Un étiquetage insuffisant ?
Il est écrit, page 30 : « L’information limitée apportée aux consommateurs quant à l’origine et aux conditions de production de la viande de volaille accentue ces difficultés. » Remarquons d’abord que l’indication d’origine a pour objectif de protéger partiellement le marché français en escomptant que le consommateur favorise les achats nationaux. L’étiquetage est là pour aider la filière française et non accroître les difficultés. Les auteurs montrent que cet étiquetage ne couvre pas tous les débouchés et que les réglementations évoluent trop fréquemment.

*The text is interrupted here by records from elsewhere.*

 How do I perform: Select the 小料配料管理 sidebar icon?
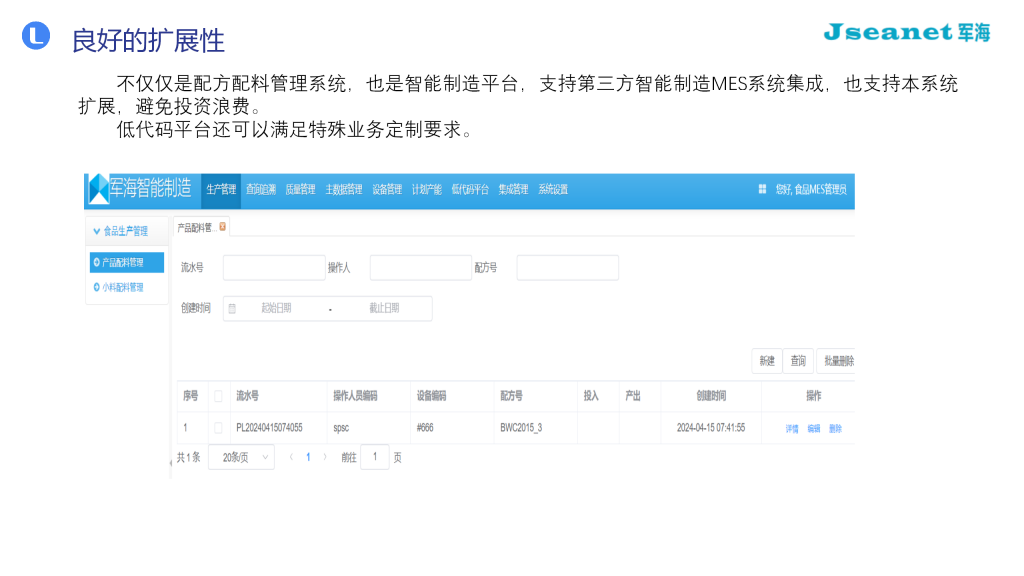95,286
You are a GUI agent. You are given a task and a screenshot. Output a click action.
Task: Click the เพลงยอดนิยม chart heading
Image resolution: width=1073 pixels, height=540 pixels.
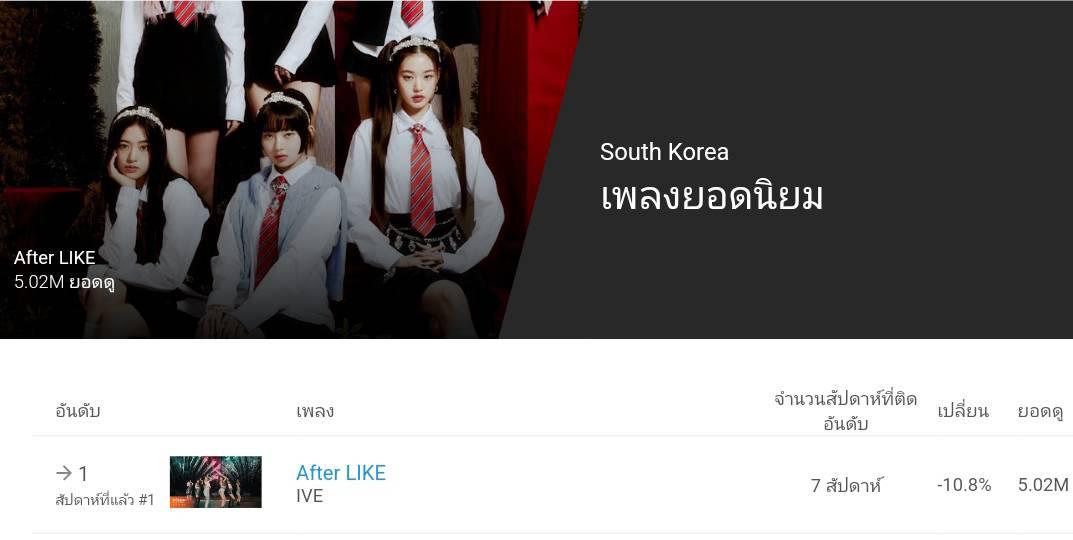tap(712, 197)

Plus globalement, on peut avancer que si cette obligation d’étiquetage obligatoire était complète, elle ne serait qu’une réponse partielle et fragile aux difficultés de la filière française. Cela repose en effet sur l’arbitrage des acheteurs et des consommateurs, qui peuvent rapidement se tourner vers des produits d’importation si les écarts de prix sont trop importants ou si la conjoncture économique est dégradée.

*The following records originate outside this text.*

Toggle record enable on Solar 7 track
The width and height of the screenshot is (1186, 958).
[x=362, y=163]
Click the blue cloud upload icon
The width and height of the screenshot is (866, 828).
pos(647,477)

Des marges de manœuvre réduites
A la lecture de ce rapport, il ressort que peu d’options sont mises en avant pour contrecarrer la perte d’autosuffisance de la filière française. La remise en cause des labels par les auteurs est critiquable. L’amélioration de l’étiquetage n’est qu’une réponse très partielle. Les propositions sur l’amélioration de la compétitivité sont quasiment absentes. Il est d’ailleurs étonnant qu’aucune piste concrète d’évolution des soutiens publics ne soit mise en avant.
Rappelons cependant que la politique agricole est européenne. Concernant le marché de la volaille de chair, l’Union européenne est d’ailleurs excédentaire de plus d’1 million de tonnes en 2023. Au sein du marché unique, très concurrentiel, la France manque de compétitivité et il est difficile de voir comment elle pourrait faire autre chose que subir. L’exemple de LDC avec sa filiale bretonne SBV l’illustre. Créée en 2015, elle avait pour objectif de partir à la reconquête du marché français, notamment en RHD et produits transformés. Cette promesse n’a pas été tenue. A moins que l’UE évolue et accorde une subsidiarité accrue des états quant à leur politique agricole, ou que la France n’appartienne plus à l’Union européenne, les marges de manœuvre nationales sont très réduites.

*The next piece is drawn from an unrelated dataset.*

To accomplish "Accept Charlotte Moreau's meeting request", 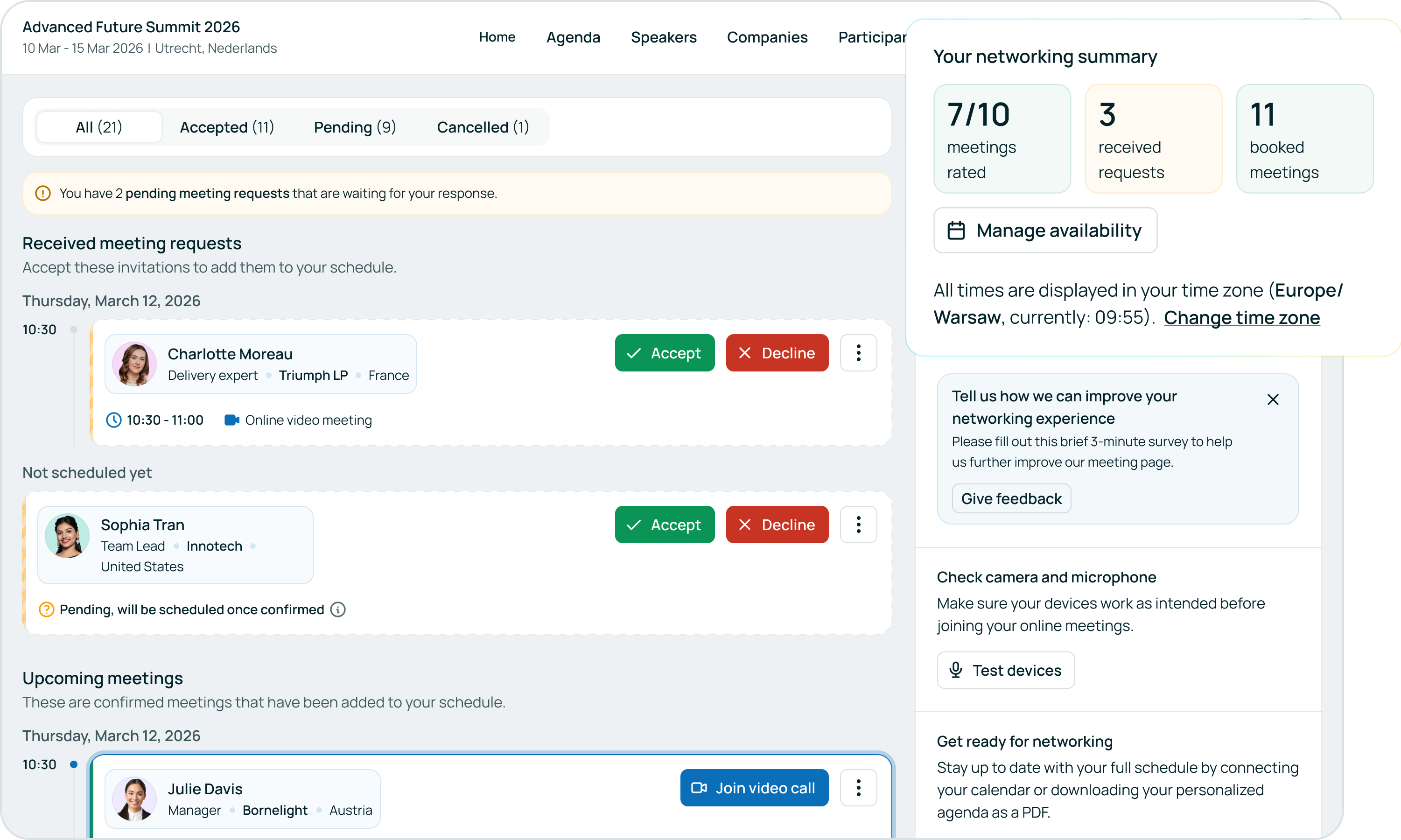I will point(665,353).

Une trop forte concentration ?
La structuration de la filière française n’est que très superficiellement abordée. Les auteurs notent que le secteur de l’abattage s’est concentré ces dernières années. « les deux principaux groupes de l’aval de la filière « … »assuraient ainsi 75 % de la production organisée de volaille en France en 2020 (dont 62 % pour le plus important)« . On comprend qu’il s’agit de LDC pour le plus important et de Terrena pour le deuxième. La restructuration et la concentration des acteurs de l’aval sont habituellement vues comme un atout pour les filières. De fait, depuis 2015 notamment et la reprise par LDC des outils de Sofiprotéol et de Doux, ce dernier a beaucoup investi. Cela a permis de moderniser les outils.
On peut cependant se demander si un tel degré de concentration est bénéfique à long terme pour la filière. Cela ne risque-t-il pas de limiter la concurrence et donc la recherche de performance ? Est-ce qu’avoir un seul groupe ayant un tel poids sur les évolutions de la filière française est souhaitable en sachant que ses intérêts ne coïncident pas toujours avec celle-ci ? Est-ce que la position de dépendance dans laquelle un grand nombre d’acteurs (groupements, éleveurs) sont mis n’est pas un frein à l’innovation et au dynamisme du secteur ? Cette question de structuration est cependant secondaire par rapport à l’enjeu de la concurrence intra-européenne.